Non a caso, dopo essersi tolto la divisa ed essere tornato alla vita civile alla fine della seconda guerra mondiale, metterà in atto uno dei suoi tanti tentativi di fuga dai fumetti, cercando senza riuscirci di entrare nel mondo dell’editoria dei testi scolastici.
Il racconto e le domande
Per gli appassionati del mondo Marvel tutta la parte centrale del libro è una miniera di informazioni, testimonianze, rumors. Che, semplificando molto, riguardano i rapporti tra Stan Lee, Steve Dikto e Jack Kirby (che, in seguito, sarebbe passato in DC proprio per i dissidi con Stan, per poi tornare di nuovo in Marvel). Perché la vera grande domanda che ancora oggi divide è: chi era davvero la mente creativa dietro personaggi come Spider-Man, I fantastici 4, l’Incredibile Hulk, Black Panther? I dubbi che quasi certamente rimarranno per sempre, secondo Riesman, sono legati al cosiddetto “metodo Marvel”.
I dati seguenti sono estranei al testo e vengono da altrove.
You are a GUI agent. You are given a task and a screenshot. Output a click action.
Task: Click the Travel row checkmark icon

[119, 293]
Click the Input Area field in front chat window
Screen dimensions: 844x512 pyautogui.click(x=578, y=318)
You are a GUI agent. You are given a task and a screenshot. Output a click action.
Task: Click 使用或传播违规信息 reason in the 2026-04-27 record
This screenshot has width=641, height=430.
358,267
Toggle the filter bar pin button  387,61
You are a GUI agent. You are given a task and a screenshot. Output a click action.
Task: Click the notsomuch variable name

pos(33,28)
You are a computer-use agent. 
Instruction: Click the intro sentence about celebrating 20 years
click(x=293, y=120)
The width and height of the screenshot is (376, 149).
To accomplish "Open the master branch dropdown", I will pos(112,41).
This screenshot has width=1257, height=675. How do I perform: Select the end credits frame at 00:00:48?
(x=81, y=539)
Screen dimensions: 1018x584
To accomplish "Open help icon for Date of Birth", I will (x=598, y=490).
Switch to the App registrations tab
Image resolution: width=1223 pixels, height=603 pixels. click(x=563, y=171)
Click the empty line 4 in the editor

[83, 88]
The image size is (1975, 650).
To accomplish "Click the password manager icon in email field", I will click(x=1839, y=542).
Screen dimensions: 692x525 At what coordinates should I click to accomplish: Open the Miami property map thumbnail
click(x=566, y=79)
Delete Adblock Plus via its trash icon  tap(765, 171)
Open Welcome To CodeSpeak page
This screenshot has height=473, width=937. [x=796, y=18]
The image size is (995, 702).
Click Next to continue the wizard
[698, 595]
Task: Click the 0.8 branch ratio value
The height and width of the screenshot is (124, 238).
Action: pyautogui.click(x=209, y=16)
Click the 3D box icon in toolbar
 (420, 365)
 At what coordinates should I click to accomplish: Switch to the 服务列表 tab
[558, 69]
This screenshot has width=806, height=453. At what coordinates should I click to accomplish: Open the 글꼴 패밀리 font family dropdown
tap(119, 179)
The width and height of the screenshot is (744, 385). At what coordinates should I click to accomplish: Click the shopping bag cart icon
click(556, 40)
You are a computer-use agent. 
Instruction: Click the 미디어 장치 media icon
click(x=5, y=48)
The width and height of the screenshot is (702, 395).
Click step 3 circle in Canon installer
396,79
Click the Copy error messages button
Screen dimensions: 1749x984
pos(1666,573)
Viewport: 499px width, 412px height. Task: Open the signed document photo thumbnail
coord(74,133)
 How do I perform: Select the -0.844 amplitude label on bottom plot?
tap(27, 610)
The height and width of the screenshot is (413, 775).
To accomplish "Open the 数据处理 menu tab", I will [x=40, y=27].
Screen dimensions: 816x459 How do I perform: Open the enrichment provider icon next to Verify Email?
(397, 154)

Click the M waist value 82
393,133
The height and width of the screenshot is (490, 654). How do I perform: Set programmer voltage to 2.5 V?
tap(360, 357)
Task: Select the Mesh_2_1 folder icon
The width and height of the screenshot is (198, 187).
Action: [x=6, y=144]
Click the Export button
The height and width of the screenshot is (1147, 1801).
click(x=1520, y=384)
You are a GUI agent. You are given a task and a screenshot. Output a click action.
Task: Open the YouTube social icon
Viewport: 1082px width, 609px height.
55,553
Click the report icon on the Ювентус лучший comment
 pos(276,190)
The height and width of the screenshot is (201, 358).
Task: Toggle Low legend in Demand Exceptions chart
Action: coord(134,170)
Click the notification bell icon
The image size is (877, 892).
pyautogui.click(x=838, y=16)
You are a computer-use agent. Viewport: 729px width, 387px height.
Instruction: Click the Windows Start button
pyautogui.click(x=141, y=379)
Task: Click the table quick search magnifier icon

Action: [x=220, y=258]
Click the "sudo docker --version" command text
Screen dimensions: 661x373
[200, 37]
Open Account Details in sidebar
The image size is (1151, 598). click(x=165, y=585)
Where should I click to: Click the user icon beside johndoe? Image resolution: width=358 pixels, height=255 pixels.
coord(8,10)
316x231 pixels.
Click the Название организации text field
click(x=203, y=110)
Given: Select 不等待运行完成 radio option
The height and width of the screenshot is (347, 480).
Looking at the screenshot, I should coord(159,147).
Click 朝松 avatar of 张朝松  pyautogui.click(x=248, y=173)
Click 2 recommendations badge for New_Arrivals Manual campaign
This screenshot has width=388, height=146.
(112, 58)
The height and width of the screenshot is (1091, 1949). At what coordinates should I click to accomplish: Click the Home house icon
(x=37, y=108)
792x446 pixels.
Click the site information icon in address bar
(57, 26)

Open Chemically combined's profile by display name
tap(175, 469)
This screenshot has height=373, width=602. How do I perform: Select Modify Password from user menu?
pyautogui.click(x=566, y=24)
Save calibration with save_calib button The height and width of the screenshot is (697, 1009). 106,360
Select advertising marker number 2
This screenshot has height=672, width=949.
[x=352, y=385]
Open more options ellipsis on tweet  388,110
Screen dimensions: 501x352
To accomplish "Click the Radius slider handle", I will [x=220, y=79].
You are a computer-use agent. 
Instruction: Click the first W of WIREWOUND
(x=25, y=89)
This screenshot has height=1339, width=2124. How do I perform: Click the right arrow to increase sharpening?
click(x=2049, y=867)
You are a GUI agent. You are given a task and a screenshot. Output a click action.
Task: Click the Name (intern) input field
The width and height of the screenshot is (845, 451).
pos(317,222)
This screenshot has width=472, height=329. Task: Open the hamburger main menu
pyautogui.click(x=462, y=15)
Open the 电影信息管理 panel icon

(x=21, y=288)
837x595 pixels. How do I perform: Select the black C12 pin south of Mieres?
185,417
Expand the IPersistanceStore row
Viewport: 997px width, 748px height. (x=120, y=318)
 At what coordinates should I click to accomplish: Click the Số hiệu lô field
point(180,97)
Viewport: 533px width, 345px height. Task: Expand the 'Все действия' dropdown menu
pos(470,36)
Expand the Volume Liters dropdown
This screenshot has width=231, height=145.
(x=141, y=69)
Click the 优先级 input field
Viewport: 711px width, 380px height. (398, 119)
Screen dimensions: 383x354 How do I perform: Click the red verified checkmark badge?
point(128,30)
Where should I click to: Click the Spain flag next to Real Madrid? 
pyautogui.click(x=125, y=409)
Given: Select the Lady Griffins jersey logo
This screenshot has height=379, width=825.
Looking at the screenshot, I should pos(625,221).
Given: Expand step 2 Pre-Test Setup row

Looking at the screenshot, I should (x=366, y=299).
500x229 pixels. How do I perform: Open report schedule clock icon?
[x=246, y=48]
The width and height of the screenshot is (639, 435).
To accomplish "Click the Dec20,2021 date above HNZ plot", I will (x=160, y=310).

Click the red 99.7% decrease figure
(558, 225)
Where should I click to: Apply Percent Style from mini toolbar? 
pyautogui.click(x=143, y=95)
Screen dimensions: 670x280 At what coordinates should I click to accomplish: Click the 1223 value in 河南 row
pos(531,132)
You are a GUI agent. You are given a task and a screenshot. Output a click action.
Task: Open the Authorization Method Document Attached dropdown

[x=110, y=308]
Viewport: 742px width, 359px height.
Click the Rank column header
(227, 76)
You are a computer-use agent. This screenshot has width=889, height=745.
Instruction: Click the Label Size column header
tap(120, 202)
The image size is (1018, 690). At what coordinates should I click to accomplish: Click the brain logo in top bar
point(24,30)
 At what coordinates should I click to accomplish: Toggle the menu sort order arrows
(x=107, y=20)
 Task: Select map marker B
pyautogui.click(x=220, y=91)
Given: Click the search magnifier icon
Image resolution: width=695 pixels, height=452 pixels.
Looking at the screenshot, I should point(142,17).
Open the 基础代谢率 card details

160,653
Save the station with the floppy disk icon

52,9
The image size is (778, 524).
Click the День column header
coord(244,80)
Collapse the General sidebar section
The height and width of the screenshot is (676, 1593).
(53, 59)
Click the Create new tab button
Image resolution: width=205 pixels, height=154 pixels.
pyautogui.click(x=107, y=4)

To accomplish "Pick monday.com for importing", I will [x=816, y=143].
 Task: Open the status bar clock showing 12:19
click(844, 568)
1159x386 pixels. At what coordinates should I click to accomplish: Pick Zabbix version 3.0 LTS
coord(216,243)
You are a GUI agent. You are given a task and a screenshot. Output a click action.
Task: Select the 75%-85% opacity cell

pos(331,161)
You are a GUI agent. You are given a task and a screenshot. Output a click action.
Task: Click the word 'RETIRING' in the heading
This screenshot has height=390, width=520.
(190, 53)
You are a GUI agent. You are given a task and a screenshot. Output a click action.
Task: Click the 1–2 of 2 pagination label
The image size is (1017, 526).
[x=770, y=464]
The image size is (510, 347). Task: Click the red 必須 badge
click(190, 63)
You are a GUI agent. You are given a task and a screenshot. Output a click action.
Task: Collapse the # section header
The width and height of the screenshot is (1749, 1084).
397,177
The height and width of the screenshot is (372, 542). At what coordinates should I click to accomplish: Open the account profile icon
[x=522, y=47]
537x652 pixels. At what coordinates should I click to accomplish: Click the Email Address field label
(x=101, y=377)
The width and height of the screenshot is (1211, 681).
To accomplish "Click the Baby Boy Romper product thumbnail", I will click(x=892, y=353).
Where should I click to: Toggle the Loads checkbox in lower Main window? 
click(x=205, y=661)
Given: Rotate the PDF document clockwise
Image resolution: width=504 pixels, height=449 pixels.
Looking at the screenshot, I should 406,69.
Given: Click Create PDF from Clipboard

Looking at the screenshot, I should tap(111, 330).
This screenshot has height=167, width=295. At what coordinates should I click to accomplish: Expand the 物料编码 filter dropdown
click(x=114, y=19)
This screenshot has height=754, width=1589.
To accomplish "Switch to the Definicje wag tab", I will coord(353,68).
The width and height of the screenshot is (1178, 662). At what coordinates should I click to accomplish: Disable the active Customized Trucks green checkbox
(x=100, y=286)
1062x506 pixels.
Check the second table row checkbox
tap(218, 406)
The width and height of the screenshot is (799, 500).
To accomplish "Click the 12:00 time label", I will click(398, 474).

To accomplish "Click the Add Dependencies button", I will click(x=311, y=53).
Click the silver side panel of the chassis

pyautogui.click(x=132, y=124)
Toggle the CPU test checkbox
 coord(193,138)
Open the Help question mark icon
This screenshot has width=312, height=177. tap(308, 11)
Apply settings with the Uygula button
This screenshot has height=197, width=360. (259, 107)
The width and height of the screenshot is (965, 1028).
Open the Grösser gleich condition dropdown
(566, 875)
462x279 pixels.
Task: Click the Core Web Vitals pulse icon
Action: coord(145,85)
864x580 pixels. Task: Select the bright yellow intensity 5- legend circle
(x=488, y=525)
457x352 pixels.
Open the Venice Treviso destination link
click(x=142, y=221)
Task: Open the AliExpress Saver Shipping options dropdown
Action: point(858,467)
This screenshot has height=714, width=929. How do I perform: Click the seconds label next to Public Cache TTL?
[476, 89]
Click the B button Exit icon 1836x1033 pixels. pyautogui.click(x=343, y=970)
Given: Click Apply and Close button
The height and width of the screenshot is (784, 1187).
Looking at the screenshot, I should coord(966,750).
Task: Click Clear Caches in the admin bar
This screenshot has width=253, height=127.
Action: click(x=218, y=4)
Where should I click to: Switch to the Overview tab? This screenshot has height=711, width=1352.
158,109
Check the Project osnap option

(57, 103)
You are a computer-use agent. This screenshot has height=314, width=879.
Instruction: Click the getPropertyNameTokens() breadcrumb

In sostanza, il fatto che non ci fosse una divisione dei compiti precisa tra sceneggiatori e illustratori, per cui le idee per storie e supereroi potevano benissimo essere frutto dell’immaginazione degli uni o degli altri, spesso un mix. Il “problema” è che, una volta, tradotte in strisce, la duplice paternità finiva per ridursi in una soltanto: Stan Lee.Riconosciuto sui giornali come il padre dei supereroi, Stan continuava a cercare di mettere a frutto la sua notorietà fuori dal mondo dei fumetti. Anche per racimolare soldi extra per lui ma, soprattutto per la moglie, Joan che aveva sposato nel 1947, e più tardi per la figlia Joan Celia, nata nel 1950. Due donne ugualmente ad “alto mantenimento”.